Los marcos regulatorios que impulsan gobiernos y empresas golpean a la gente, le imponen más carga, destruyen los vínculos entre la gente y las semillas, entre la gente, sus actividades y sus cuidados ancestrales. El embate corporativo busca marginar la agricultura independiente.
Necesitamos promover un control propio sobre nuestras propias herramientas, sobre nuestras propias fuentes de subsistencia, como las semillas: clave profunda de la producción propia de alimentos y corazón de la autonomía como proyecto.
Respaldemos los sistemas alimentarios propios, tradicionales y contemporáneos impulsando la custodia y el intercambio de nuestras propias semillas campesinas ancestrales. Defendamos y promovamos territorios propios y un autogobierno desde abajo, respetuoso de sus propias maneras. hagámonos cargo entre todas y todos de la integridad de mujeres, hombres, niñas y niños, y de la diversidad profunda de los seres humanos.
Esa autonomía y esa integridad podemos lograrla si promovemos en los hechos soberanía alimentaria. Ésta es una herramienta dúctil si la entendemos como la labor creativa de hacer florecer el monte para que se plene de alimentos al tiempo que se cuida y se potencia la plenitud y fertilidad de suelos, bosques, aguas, y “serpientes de agua”: es decir de los vínculos de los humedales en el monte, bosque, manantiales, arroyos, ríos, mantos acuíferos, mares y lluvias. La clave es que cultivemos un equilibrio entre nosotros y lo que nos potencia, potenciándolo.

## TAREAS:
a) Según el texto sobre soberanía alimentaria, ¿qué busca marginar el embate corporativo?
b) Resume en dos oraciones el texto sobre soberanía alimentaria.
c) Prosigue el texto sobre soberanía alimentaria a partir de su última oración.
Las filas no tienen ningún papel en esto.

(Registros de ubicación de palabras y elementos)

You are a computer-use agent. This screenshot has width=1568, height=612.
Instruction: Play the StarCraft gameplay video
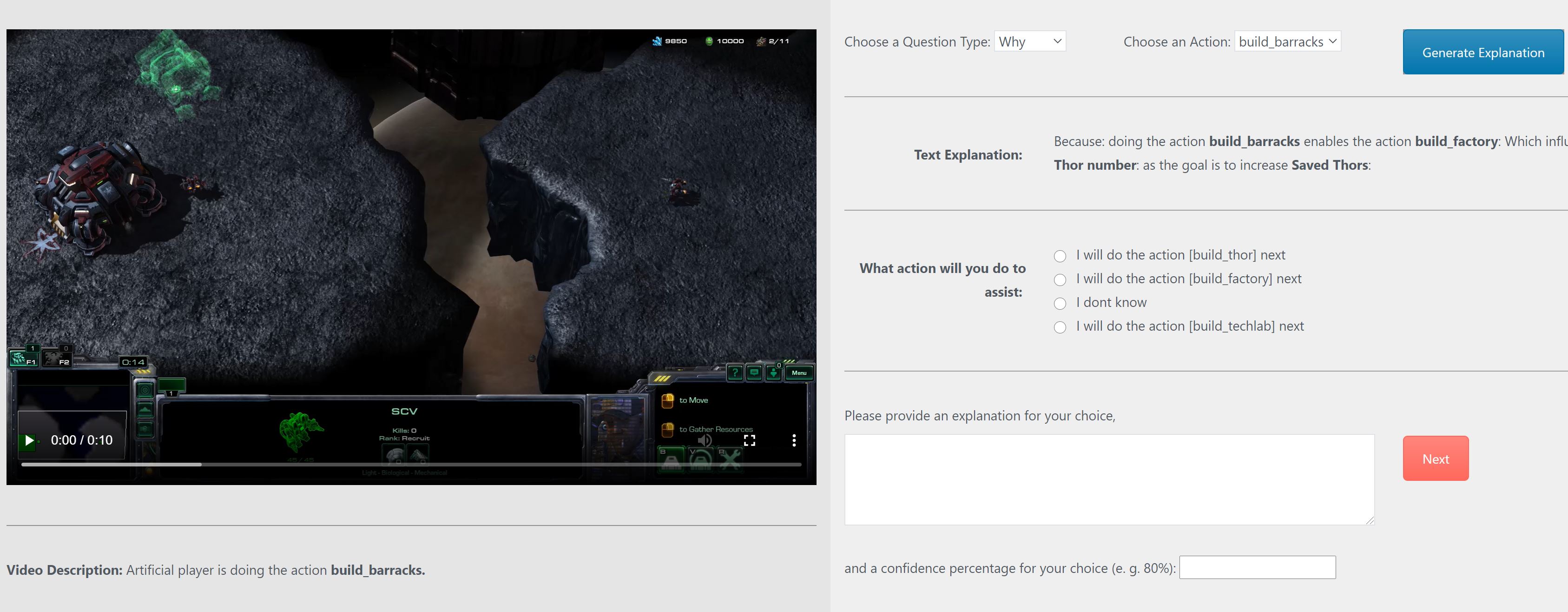pos(29,440)
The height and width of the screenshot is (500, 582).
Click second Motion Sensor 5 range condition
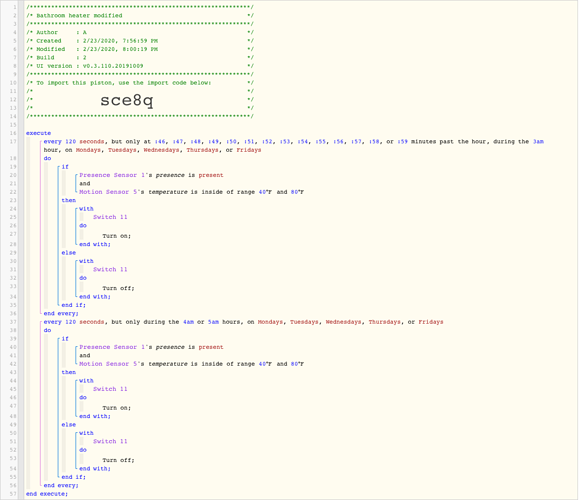click(192, 364)
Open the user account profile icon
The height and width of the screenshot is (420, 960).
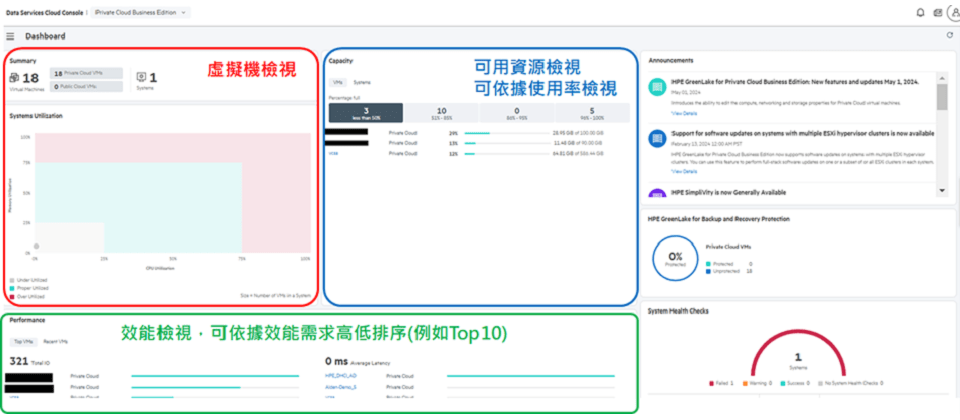click(x=952, y=12)
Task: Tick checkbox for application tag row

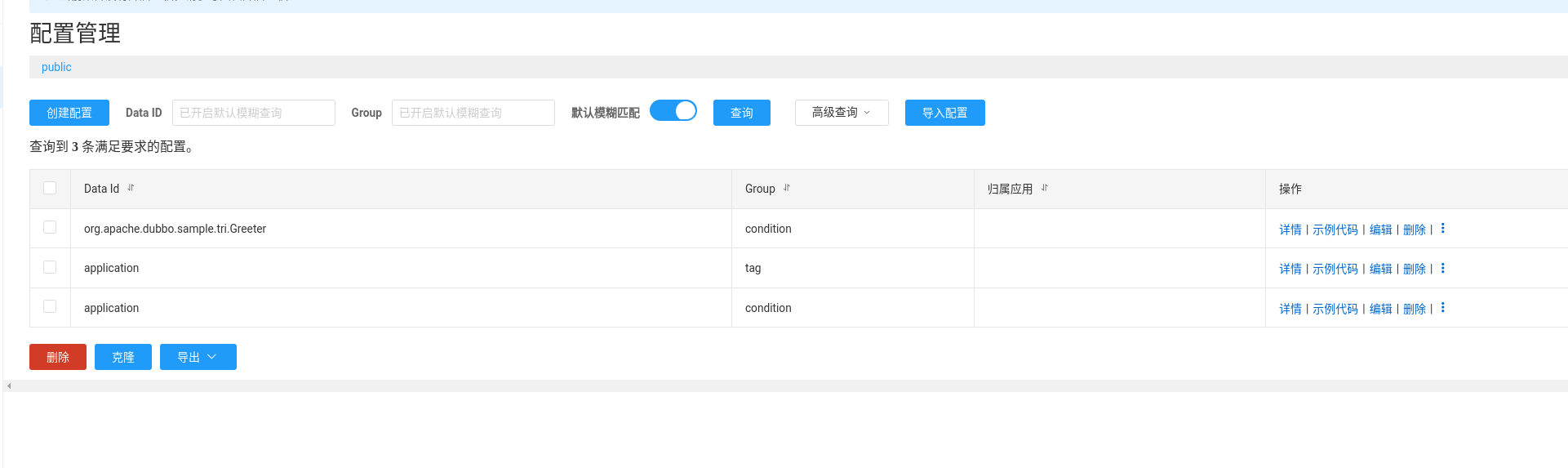Action: (50, 267)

## RESPUESTAS:
a) La agricultura independiente.

b) Los marcos regulatorios que impulsan gobiernos y empresas golpean a la gente y destruyen sus vínculos con las semillas, mientras el embate corporativo busca marginar la agricultura independiente. Ante esto, se propone promover el control propio de las herramientas y las semillas, respaldar los sistemas alimentarios propios y alcanzar la autonomía y la integridad mediante la soberanía alimentaria.

c)
Es crucial que los centros de investigación independientes (que no necesariamente responden a los criterios de la Academia sino a ponerse al servicio de comunidades en lucha o resistencia) y los medios libres produzcan suficientes estudios e información que permita que las comunidades se defiendan de corporaciones, gobiernos y organismos internacionales. Tenemos que trabajar desde el nivel de base más profundo hasta el nivel más panorámico, porque es vital entender.
No basta proferir ideologizaciones panfletarias, sectarias o asépticas, que a fin de cuentas resultan normativas.
Diseñemos instrumentos, de todo tipo; imaginemos nuevas herramientas que impidan nuestra deshabilitación; que impidan el daño que nos ocasionan quienes buscan oprimirnos rompiendo nuestros vínculos, al volvernos dependientes, frágiles y desvinculados de nuestros motivos. Nos perdemos si nuestra imaginación es chata y consumista y nos rompen nuestra lucha por la subsistencia, y si nos erosionan nuestros modos de vida, nuestra emocionalidad y cariño comunitarios. No nos queda otra que trabajar en condiciones miserables para otros si nos vuelven lo suficientemente precarizados.
Es crucial nuestra relación con el mundo material, con la naturaleza. El pueblo anishinaabe en Estados Unidos insiste en que “no se trata de cuidar de la naturaleza, sino de constituirnos con la naturaleza actuando como una sola entidad”.
Esto es profundamente político. Cualquier apropiación es un desgarramiento, por más que nos insistan que nos protegen cuando se apropian de nuestras semillas, de nuestros saberes.
Los cuidados reales son vitales y están incrustados, enraizados en la cultura material de los pueblos y sus comunidades, pese a ser menospreciados o incluso perseguidos por los planificadores y los actores corporativos.
Nuestras herramientas liberadoras (investigación, información, reflexión colectiva, construcción colectiva del saber, organización, trabajo cotidiano integral realizado por toda la colectividad sin exclusión de nadie) deben tener la pertinencia de encarar el universo de interacciones entre las comunidades y su entorno de subsistencia (enfrentadas a corporaciones, gobiernos y organismos internacionales). Tenemos que relacionar las comunidades, los movimientos, las luchas, las regiones.
Entre tanto, las corporaciones acuerpan un gran núcleo de sus ataques en esta guerra contra la subsistencia atacando el núcleo ancestral de una alimentación propia y buscan la privatización de las semillas y el monopolio de su intercambio o mercadeo.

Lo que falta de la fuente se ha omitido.